RECORDS —

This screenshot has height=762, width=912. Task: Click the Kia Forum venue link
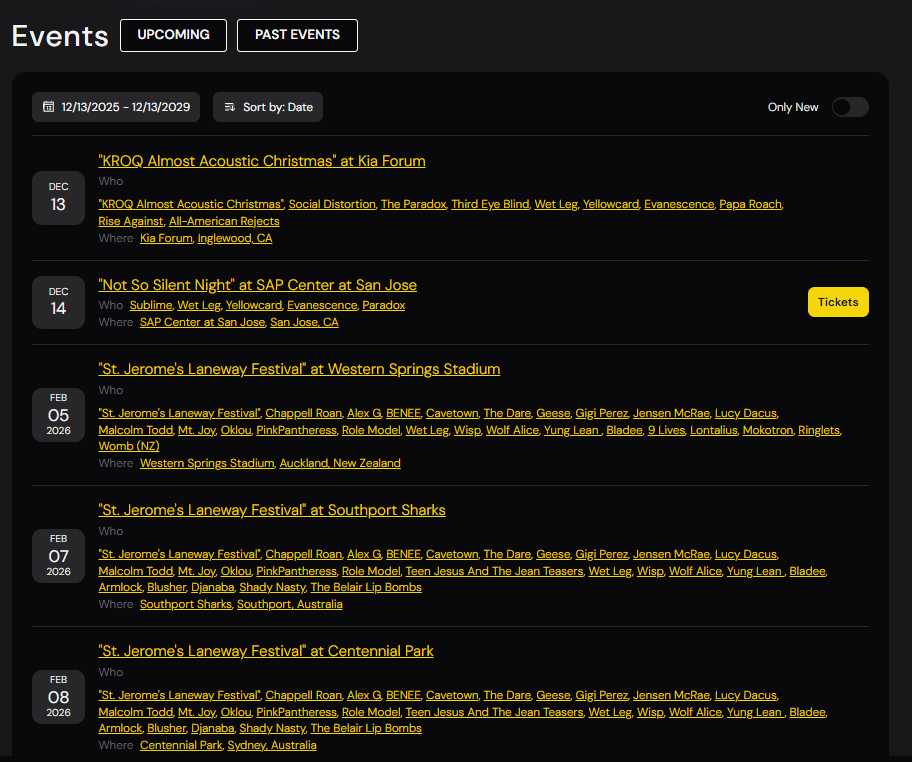click(x=166, y=238)
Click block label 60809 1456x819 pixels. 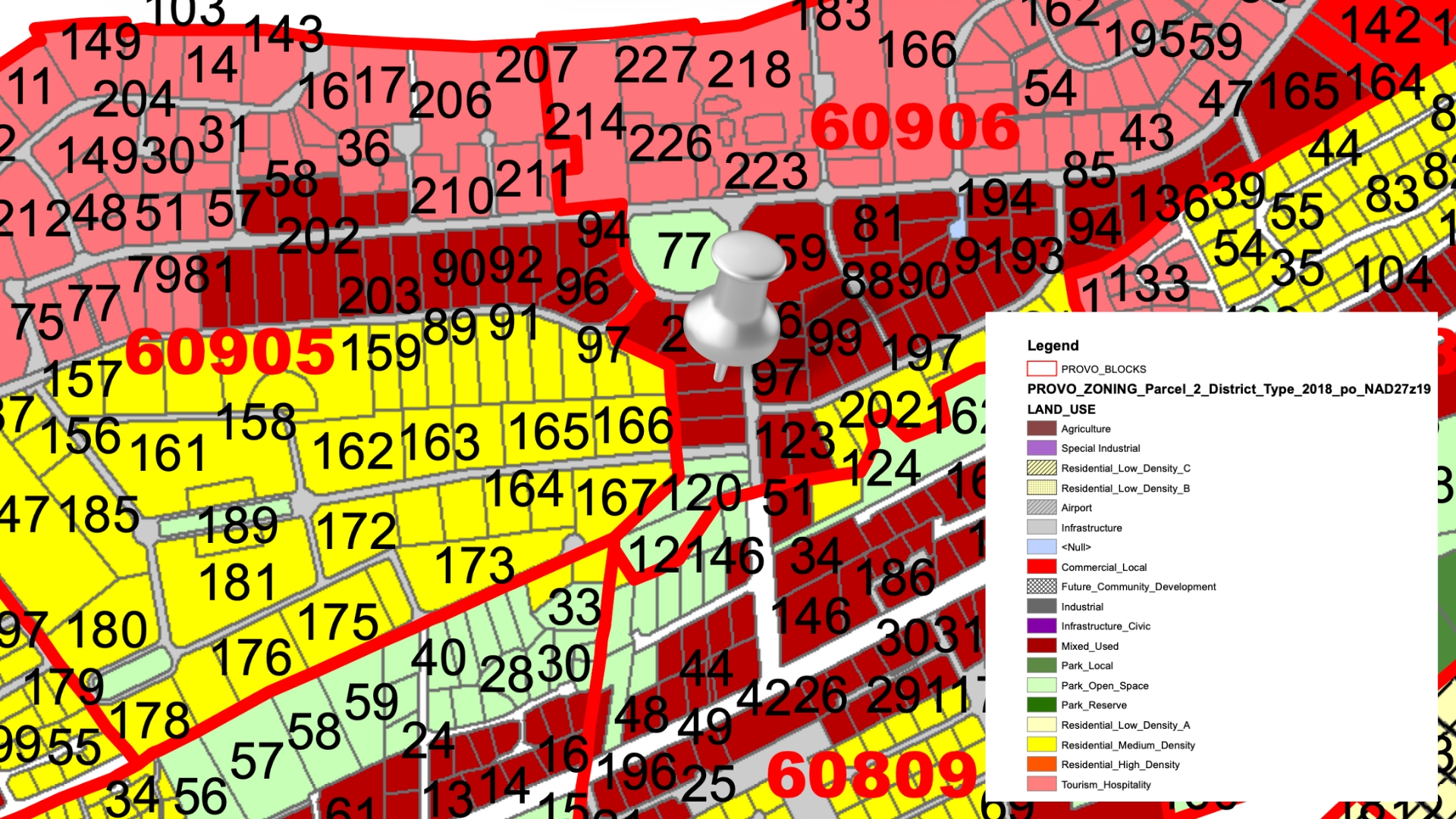[872, 776]
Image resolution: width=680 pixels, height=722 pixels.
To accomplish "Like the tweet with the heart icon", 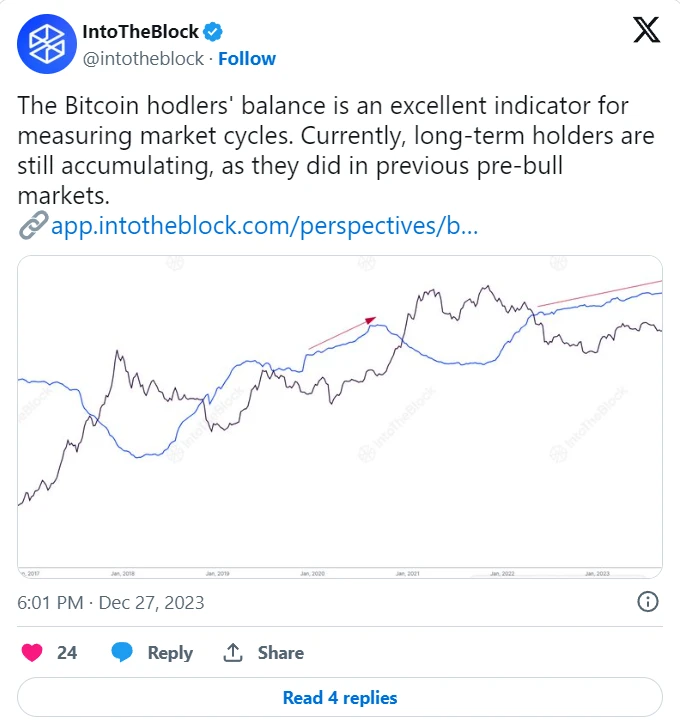I will pyautogui.click(x=31, y=652).
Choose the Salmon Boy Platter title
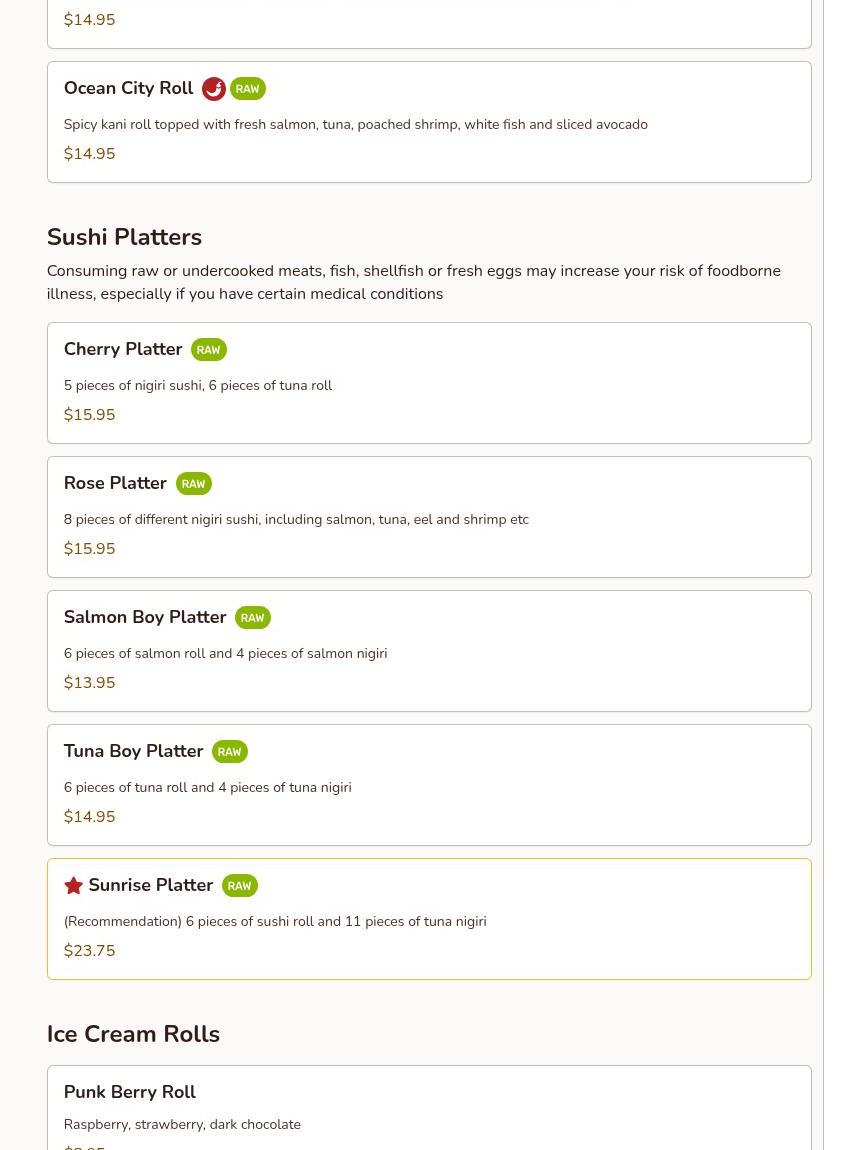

EXERCISE —
Please report every line of the records above that contains the word "height".

TASK RESPONSE —
This screenshot has height=762, width=912. Task: Click the Kia Forum venue link
Image resolution: width=680 pixels, height=722 pixels.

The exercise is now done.